THE SOUND OF MUSIC (1965) Robert Wise / Screenplay: Ernest Lehman from the stage musical by Howard Lindsay & Russel Crouse, Maria Von Trapp's autobiography, and with the partial use of ideas by George Hurdalek / Cinematographer: Ted McCord (2.00 : 1) / Design: Boris Leven / Editor: William Reynolds / Composer: Richard Rodgers / Lyricist: Oscar Hammerstein / Acted by: Julie Andrews, Christopher Plummer, Eleanor Parker, Richard Haydn, Charmian Carr, Peggy Wood, Heather Menzies, Nicholas Hammond, Daniel Truhitte, Ben Wright, Angela Cartwright, Duane Chase, Kym Karath, and not enough Norma Varden! / USA / Rated G / Length: 172 mins.
Let’s start at the very beginning. The Sound of Music marked the first legitimate theatre production my mom took me to. I was eight, so don’t expect any wispy childhood reminiscences from a show that, other than the score (particularly the instantly learnable "Do Re Mi") left little impression. The Chicago premiere of the film adaptation was another matter. It opened at the eponymous Michael Todd Theatre, one of two remodels bought by the flamboyant showman (and Liz Taylor’s third husband) to showcase roadshow presentations of films shot in the splendor of his Todd-AO, a wide-gauge 70 mm process. For that, it's easy to dust off the memories: a giant screen, focus so sharp as to give the illusion of gazing through a massive picture window, waterfall curtains, and a sound system that made Uncle Jerry’s prized Zenith wooden console stereo sound like a transistor radio earpiece.
Pauline Kael dubbed it The Sound of Money. None other than the film’s star, Christopher Plummer, famously gnawed the hand that fed him, calling it The Sound of Mucus. (Oddly enough, Plummer was given creative free rein to rewrite the role as he saw fit.) Right on both counts: 20th Century Fox would have gone bankrupt were it not for the tremendous — if not overnight — success of the film. According to producer Richard Zanuck, the picture opened soft. Momentum kept building; it was word of mouth and repeat business that helped to put it over the top. This was before home video; one couldn't simply hit rewind and start the film all over again. An effort had to be made; a ticket had to be ripped. Four-and-a-half years separated the premiere from the day it sputtered out of steam on the bottom half of a drive-in double feature, the print containing so many vertical black scratches that it looked to have been shot through prison bars.

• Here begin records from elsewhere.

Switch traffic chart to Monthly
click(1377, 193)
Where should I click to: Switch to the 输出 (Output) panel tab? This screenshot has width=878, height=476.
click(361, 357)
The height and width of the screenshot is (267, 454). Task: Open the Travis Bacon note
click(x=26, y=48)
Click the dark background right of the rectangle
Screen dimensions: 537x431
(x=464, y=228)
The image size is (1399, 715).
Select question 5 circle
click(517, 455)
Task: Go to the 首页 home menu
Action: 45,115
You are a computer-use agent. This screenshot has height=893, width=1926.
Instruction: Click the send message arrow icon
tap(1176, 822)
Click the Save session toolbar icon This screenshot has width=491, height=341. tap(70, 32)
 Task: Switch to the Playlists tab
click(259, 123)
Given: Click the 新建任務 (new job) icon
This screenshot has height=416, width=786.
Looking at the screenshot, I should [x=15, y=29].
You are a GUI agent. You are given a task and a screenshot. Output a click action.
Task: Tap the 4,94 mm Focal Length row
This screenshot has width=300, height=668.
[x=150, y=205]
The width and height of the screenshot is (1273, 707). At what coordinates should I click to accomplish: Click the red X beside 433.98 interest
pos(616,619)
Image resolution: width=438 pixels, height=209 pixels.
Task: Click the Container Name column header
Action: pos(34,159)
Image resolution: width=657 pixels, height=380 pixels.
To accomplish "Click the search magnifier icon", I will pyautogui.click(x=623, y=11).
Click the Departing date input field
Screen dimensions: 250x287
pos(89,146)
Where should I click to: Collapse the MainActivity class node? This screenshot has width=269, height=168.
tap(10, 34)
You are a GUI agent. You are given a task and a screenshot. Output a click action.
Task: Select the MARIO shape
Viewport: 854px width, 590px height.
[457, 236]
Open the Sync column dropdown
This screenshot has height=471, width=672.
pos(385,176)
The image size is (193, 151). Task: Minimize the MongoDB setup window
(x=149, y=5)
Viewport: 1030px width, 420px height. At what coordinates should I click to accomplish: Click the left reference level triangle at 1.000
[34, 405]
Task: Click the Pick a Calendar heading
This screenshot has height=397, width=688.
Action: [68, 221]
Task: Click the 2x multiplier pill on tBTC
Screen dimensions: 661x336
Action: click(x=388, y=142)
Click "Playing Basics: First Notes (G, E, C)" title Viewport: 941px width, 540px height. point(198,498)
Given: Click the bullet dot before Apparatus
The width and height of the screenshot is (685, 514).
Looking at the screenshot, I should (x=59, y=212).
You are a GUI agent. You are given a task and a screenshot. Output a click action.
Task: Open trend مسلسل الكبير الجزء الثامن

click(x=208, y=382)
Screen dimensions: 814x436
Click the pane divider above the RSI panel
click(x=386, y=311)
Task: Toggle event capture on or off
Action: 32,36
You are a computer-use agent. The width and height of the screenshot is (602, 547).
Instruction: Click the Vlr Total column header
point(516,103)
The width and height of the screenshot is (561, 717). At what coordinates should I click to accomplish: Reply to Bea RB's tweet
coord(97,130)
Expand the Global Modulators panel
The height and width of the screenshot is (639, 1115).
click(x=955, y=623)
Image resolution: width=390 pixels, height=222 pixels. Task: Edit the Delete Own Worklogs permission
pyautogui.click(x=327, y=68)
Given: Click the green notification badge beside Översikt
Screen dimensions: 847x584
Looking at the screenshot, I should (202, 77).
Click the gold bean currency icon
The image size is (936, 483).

The 70 mm format was originally designed to bring audiences in by exploiting the one thing movies had over television: size. That accounts for the opening series of aerial shots, all designed to show off the scope and grandeur of nature. When someone at the Chicago International Film Festival asked director Wise why he chose to open The Sound of Music with the same style of aerial photography that he used in his previous film, West Side Story, he replied, “Because I felt like it.” But in a later interview with Julia Antopol Hirsch, Wise credited Ernest Lehman, who had scripted WSS for Wise, with the idea of opening from above, looking down on the grandeur of Salzburg in its final golden days of the '30s before caving in to Hitler. Wise couldn't come up with anything better and used it.
From afar, there doesn’t appear to be anything alive in them thar hills — just one majestic face-of-God shot after another. Perhaps overpowered by the grandeur of the natural location work, the viewer never stops to question how in hell Maria (Julie Andrews) got there. And how do you solve a problem like a director shorn of visual style and shooting in 70 mm? Robert Wise's staging doesn't live up to his last name; flat horizontal compositions add nothing in the way of depth. The exteriors are gorgeous, and given the surroundings, there's no such thing as a bad angle. But once inside the Abbey, it's reverse angles with three people on either side. Even on Broadway, staging like that would be called contrived.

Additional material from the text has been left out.